Removal of antibiotics under the condition of actual wastewater quality
The composition of organic and inorganic substances in actual wastewater is an extremely complex system, where some pollutants affect the separation performance of the EDA-GO membrane. This study investigated the removal of antibiotics under the condition of wastewater quality by adding antibiotics to actual wastewater samples.

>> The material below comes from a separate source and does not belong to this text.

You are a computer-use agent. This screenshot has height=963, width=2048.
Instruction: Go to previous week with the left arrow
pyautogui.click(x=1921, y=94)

The removal of antibiotics by the EDA-GO membrane was compared under different water quality conditions (Figure 8(b)). It showed that the removal efficiencies of antibiotics by the EDA-GO membrane in the solutions prepared by UP water were 57–90%, while the removal efficiencies of antibiotics in secondary and ultrafiltration effluents were 85–98%. The removal efficiencies of antibiotics in secondary and ultrafiltration effluents were higher than those in the solutions prepared by UP water. This was because the blocking effect of organic matters in wastewater samples increased the steric resistance effect of the EDA-GO membrane to intercept antibiotics (Xu et al. 2018). The interception mechanism of the EDA-GO membrane to intercept CAP was mainly the steric effect. The removal of CAP in secondary and ultrafiltration effluents was much higher than that in the solution prepared by UP water. Meanwhile, the interception mechanism of the EDA-GO membrane to PNC and ERY included the electrostatic effect and the steric effect, so the removal performances of the EDA-GO membrane to PNC and ERY were not quite different under three different water quality conditions.
CONCLUSIONS
This study investigated the removal performance of antibiotics with different charges in water by the GO membrane, explored the influence of water quality conditions (coexisting inorganic ions, pH, organic matter concentration, etc.) on the removal performance, and explained the removal mechanism of the GO membrane on different antibiotics. The crosslinked EDA-GO membrane exhibited better stability and better removal performances on antibiotics than the non-crosslinked GO membrane. Na+ in water could increase the flux of the EDA-GO membrane slightly but had no significant effect on the removal of antibiotics. Ca2+ could reduce the membrane flux and improve the removal of antibiotics. Mg2+ had little effect on the membrane flux and antibiotic removal. In the range of pH 6–9, with the increase of pH, the membrane flux of CAP and PNC solution increased, and the removal of CAP decreased, while the removal of PNC increased. The membrane flux and removal of ERY were not significantly affected by pH change. The removal efficiencies of low-concentration (500 μg·L−1) antibiotic solutions were higher than those of high-concentration (10 mg·L−1) antibiotic solutions. Furthermore, compared with the antibiotic solutions prepared with UP water, when filtering actual wastewater samples, J/JUP of the membrane was lower and the removal of antibiotics was higher. In short, the EDA-GO membrane has a good application prospect in the removal of trace organic matters in water.
ACKNOWLEDGEMENTS
This work was supported by the National Natural Science Foundation of China (No. 21707100).
DATA AVAILABILITY STATEMENT
All relevant data are included in the paper or its Supplementary Information.
CONFLICT OF INTEREST
The authors declare there is no conflict.